O rio do esquecimento
Brota singelo, fraquinho e vai tomando corpo enquanto cresce e se avoluma, depois se expande e se fortifica conforme avança pelos caminhos do mundo, até se tornar imenso e majestoso, e no final se junta ao mar do esquecimento para sempre; é assim que surge um rio, é assim que a vida floresce, é assim que compartilhamos da existência.
Quando Gildeth nasceu, sua tia Antonniella, dona das afamadas lojas “Tonni & Ella”, fez uma homenagem à bebê sobrinha, criou uma roupa especial para neném e deu o nome de Gigi, a pequena anta feliz, ao produto; foi o maior sucesso comercial, e tornou o rosto da criança muito conhecido, pois na propaganda aparecia Gildeth abraçada a um filhote de anta.
Desde a pré-escola quando Gildeth estreou socialmente, sua presença fez parte da comunidade; não tanto pela própria figura, mas pelas raízes familiares e o fascínio que a riqueza e o poder exercem nos menos favorecidos pela deusa Fortuna.
Pode-se afirmar que Gildeth teve sempre do bom e do melhor, foi o mais lindo bebê da cidade por cinco anos consecutivos; vale a pena lembrar que naquela época os títulos eram comprados, e que titia Antonniella fazia questão de arrematar todos os talões de venda de votos ao mais lindo neném, e demais eventos beneficentes que oferecessem algum título honorífico.
Gigi também foi eleita a mais bela estudante, miss comércio, miss simpatia, rainha do verão, rainha do inverno, rainha do outono e também rainha da primavera.
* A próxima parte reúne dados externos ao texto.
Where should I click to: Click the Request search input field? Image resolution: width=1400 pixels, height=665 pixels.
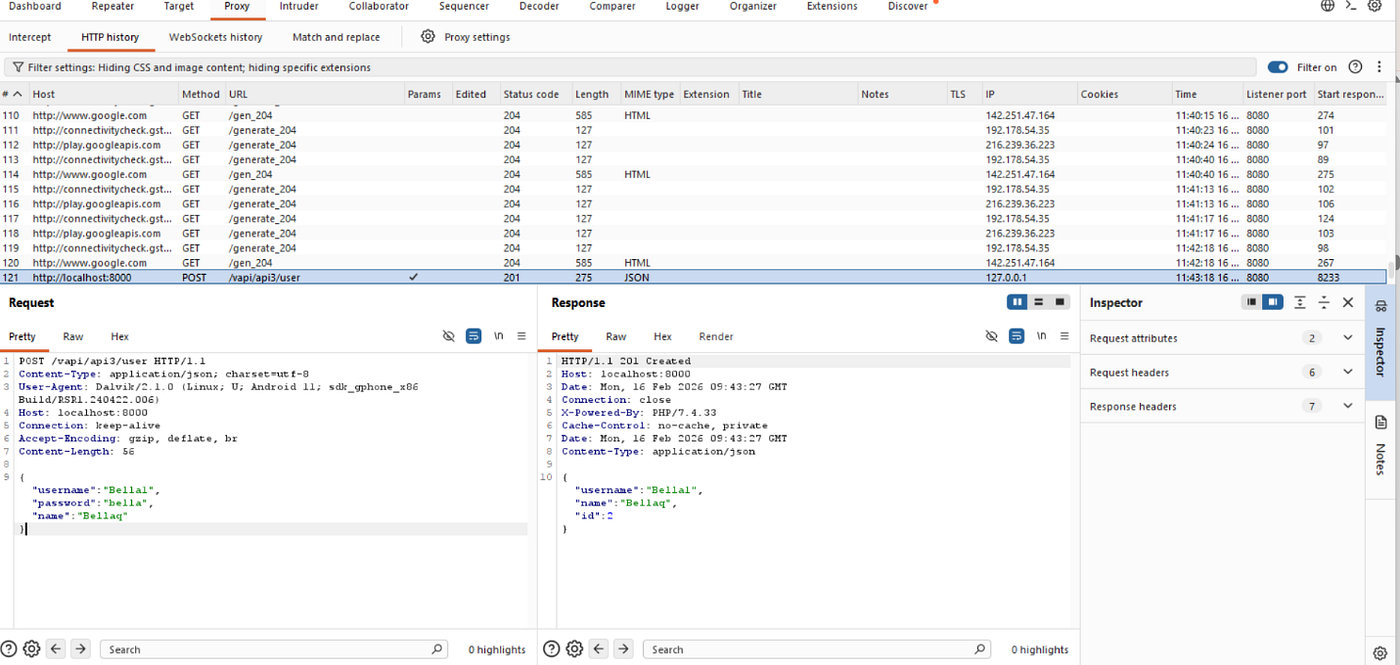pyautogui.click(x=274, y=649)
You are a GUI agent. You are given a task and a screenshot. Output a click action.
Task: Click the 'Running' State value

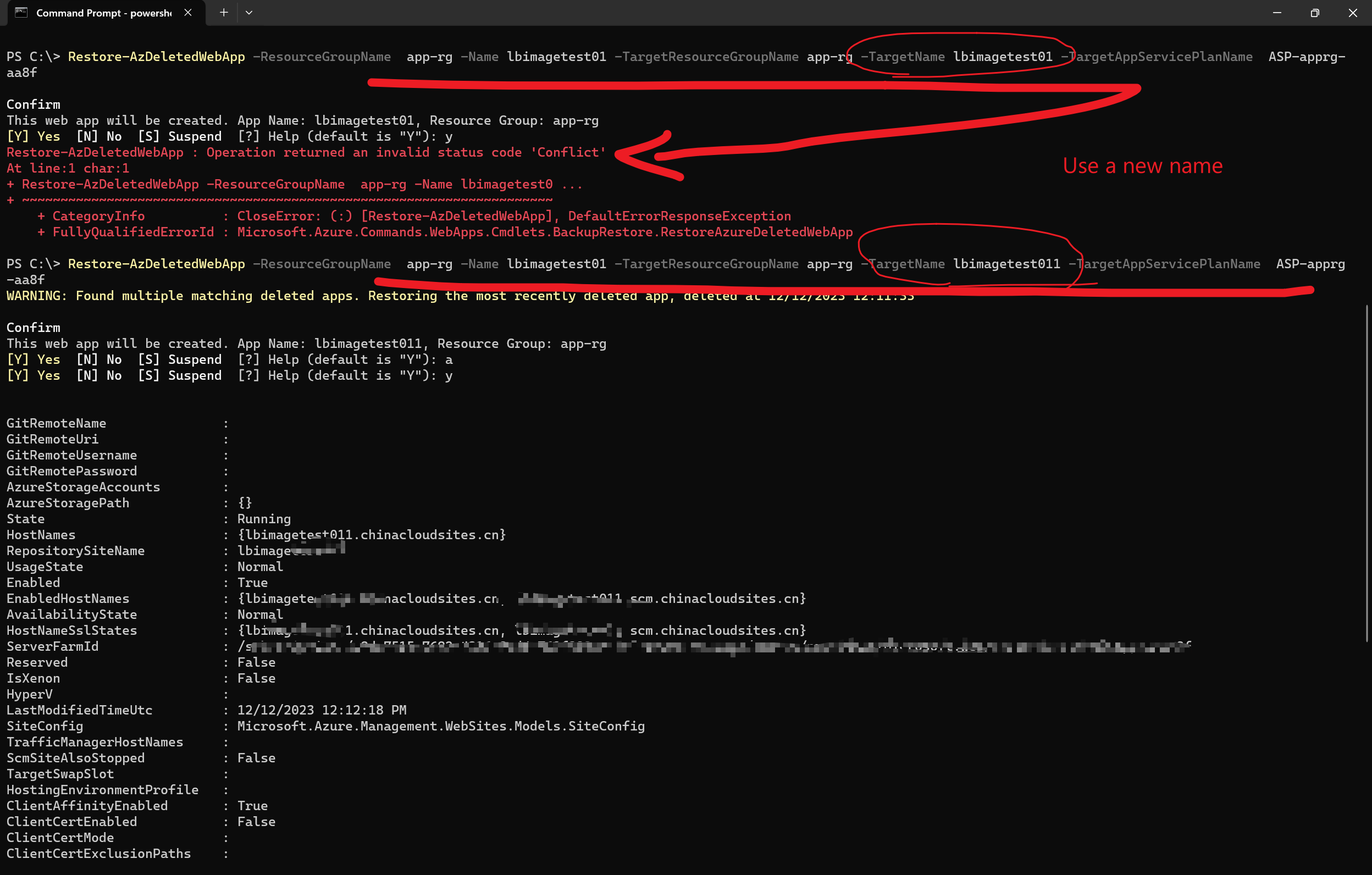click(x=264, y=519)
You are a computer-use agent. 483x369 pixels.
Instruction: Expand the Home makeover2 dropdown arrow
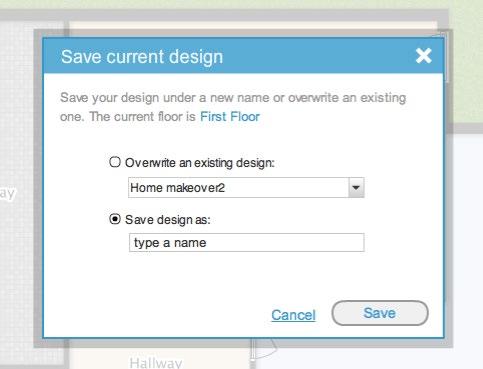point(356,188)
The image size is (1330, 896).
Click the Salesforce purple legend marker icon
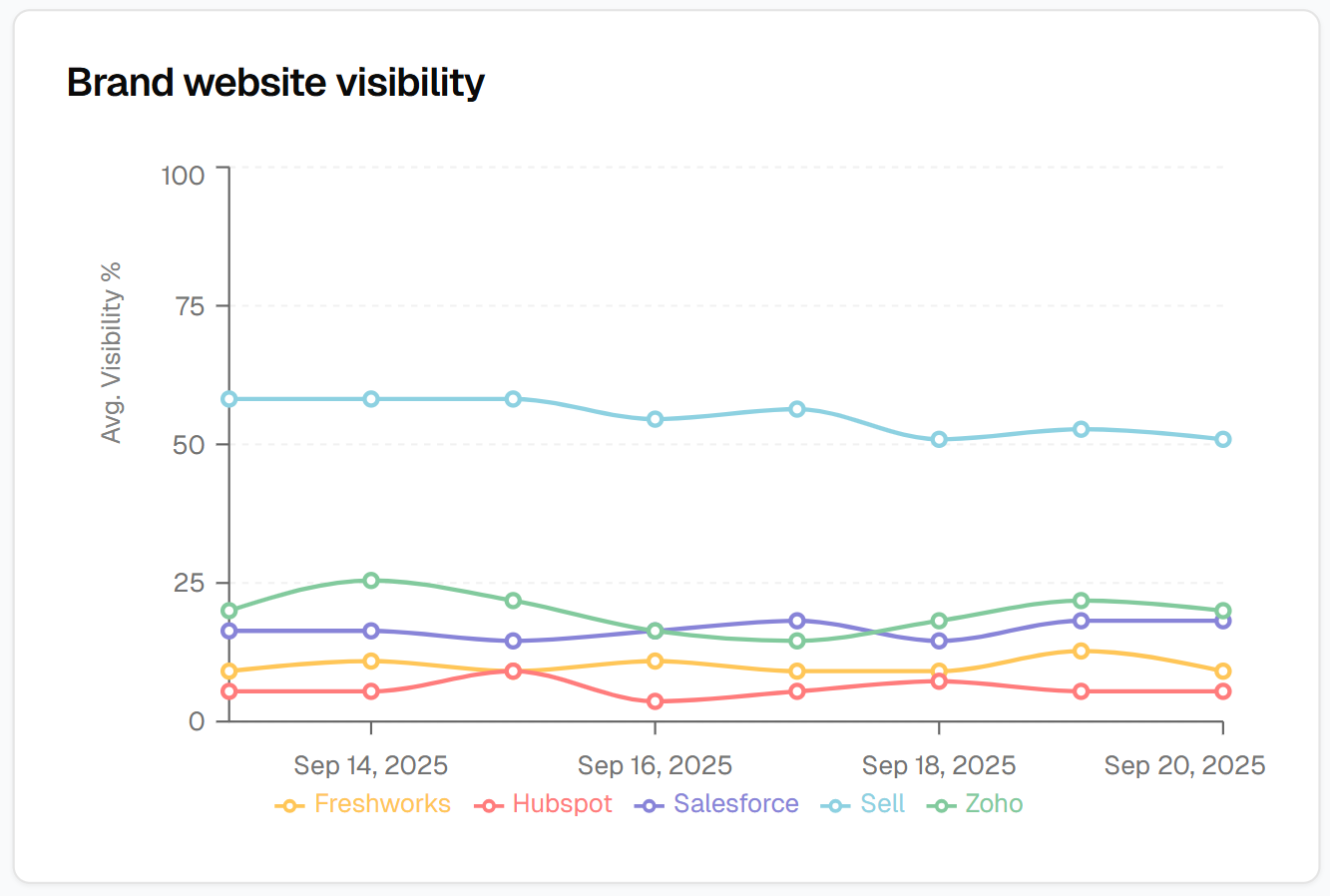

Da sua lista de conquistas faziam parte os títulos de rainha da festa do robalo, da festa do parati, da festa da tainha de cinco bairros rurais, sem esquecer a festa do camarão, do porco no tolete, e sim, foi rainha de muitos rodeios e princesa da festa da cajá-manga, e do festival da banana e do maracujá. Sua tia Antonniella gastou fortunas com sua amada sobrinha...
Com tanto dinheiro, Gildeth não precisou de diplomas e de ter uma profissão definida; desde a mais tenra idade marcada pela figura de Gigi, a antinha feliz, Gildeth estava mais para encantada do que para um ser de pés no chão, mas o rio da vida corria veloz...
A loja de tia Antonniella faliu, o dinheiro da família acabou, e Gigi que nunca teve uma profissão, pois não sabia fazer nada, a não ser miss, rainha, princesa, títulos que não enchiam a barriga de ninguém, sentiu as aflições da pobreza; mulher de curta inteligência, cheia de caras e bocas, comeu o pão que o diabo amassou, envelheceu sozinha e seu nome foi apagado dos corações e mentes, e tudo foi para o esquecimento...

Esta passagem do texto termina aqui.